Supersetting

I was finally back at the athletics track this morning for some fast running. It has been a fair while since my feet last hit the rubber coated asphalt. To my surprise it was a bit crowded. I counted twelve others doing their thing around the track. Everyone was following good etiquette, creating a real feel good environment.

Following twenty minutes of a mix of steady running, dynamic mobility drills and strides I was warmed up and ready. Today I was trying something different. A form of interval work that has been termed Supersetting by a few.

Today I was to run 3 x 200m-400m with 4-5min recovery.

This means you cover 600m of continuous running three times, but that 600m is separated into 200 and 400m segments by pace. The first 200m you aim to run at very close to your best possible 200m time, then with no rest at all, continue straight into 400m at a slightly reduced pace, basically whatever you think you can just hold for that distance. The exact times aren't too important, the goal is simply to go out very fast and get your system working at near maximum before trying to sustain a relatively slower pace that is still hopefully fast. Hard work.

Today was the first time I have attempted this, and I have to say it felt great. Very difficult, but awesome at the same time. My results are as follows (run in the lane 3, distances were slightly longer):
  1. 2:09 (0:36-1:33)
  2. 2:11 (0:40-1:31)
  3. 2:10 (0:37-1:33)

While definitely not the fastest times in the world, they are quick for me. The key feeling I found with these intervals was it was my breathing that was trying to keep up. It is rare that I ever feel the need to suck in air like I was this morning. Surprisingly my legs didn't burn as I expected. Instead they just became heavy, and I felt an extremely strong urge just to stop. This urge didn't seem to have anything to do with pain, my body just wanted to stop. So the fun came from using the mind to keep those legs ticking over as they should.
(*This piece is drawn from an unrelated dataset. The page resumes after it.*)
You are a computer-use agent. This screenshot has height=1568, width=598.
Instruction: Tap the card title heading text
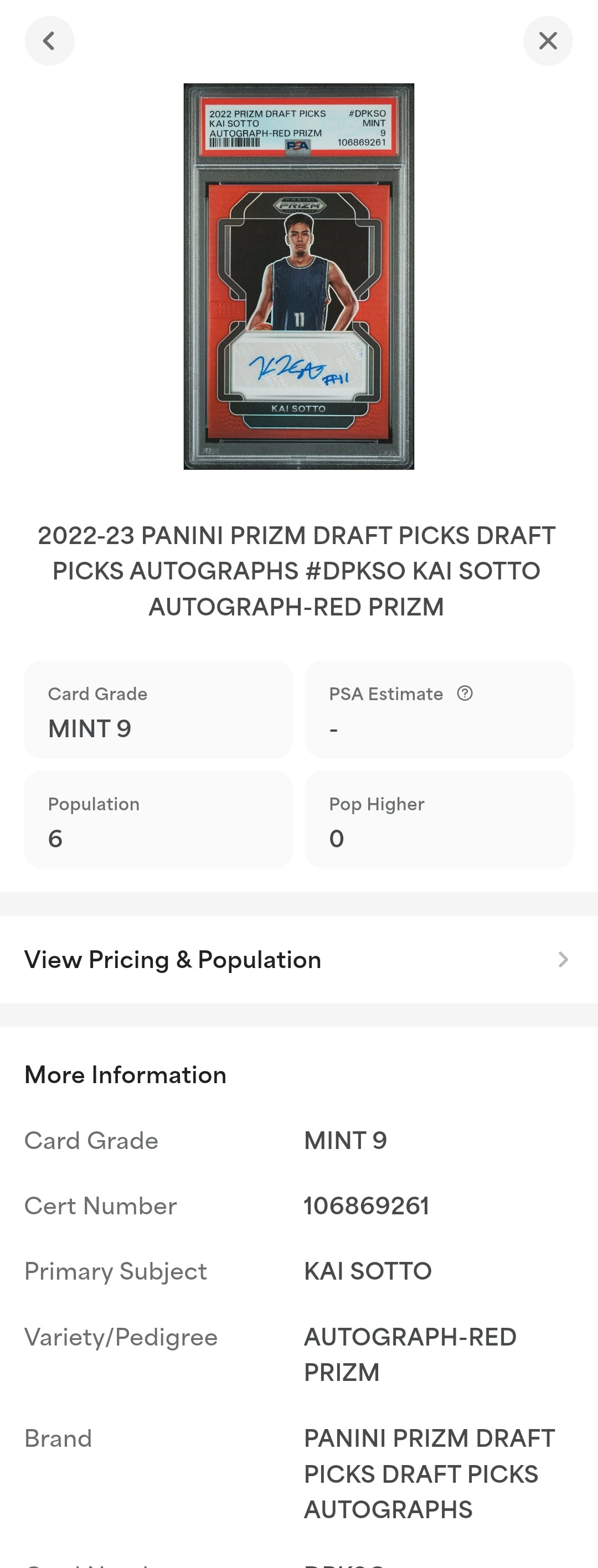(x=297, y=571)
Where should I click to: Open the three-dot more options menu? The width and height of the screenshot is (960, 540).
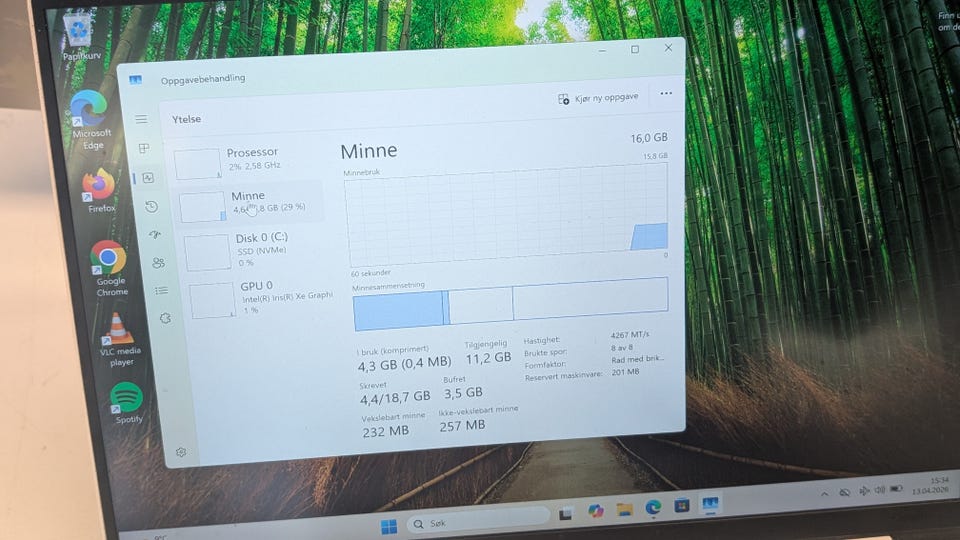[x=666, y=93]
After the main set was over I was still feeling good, so decided to finish with a solid 10 minutes at about 10km race pace. After the previous intervals, this felt so easy, which is the main idea of the Superset. It is meant to help make the rest of your running feel relatively easy. I'll be interested to see how it carries over into the rest of training and racing.

Comments

  1. That's an interesting session Jason. I've heard of (our group uses it) the opposite - say, 600m... 400m at 21secs per 100 with 200 at 'best effort'.

    Supersets would seem good practise for fast starting then settling into a pace. You said not much lactate, but I wonder what it was? Maybe if you did 6x600 it would be high? The 200s look a bit slower than what you'd do 'all out' (30-31?).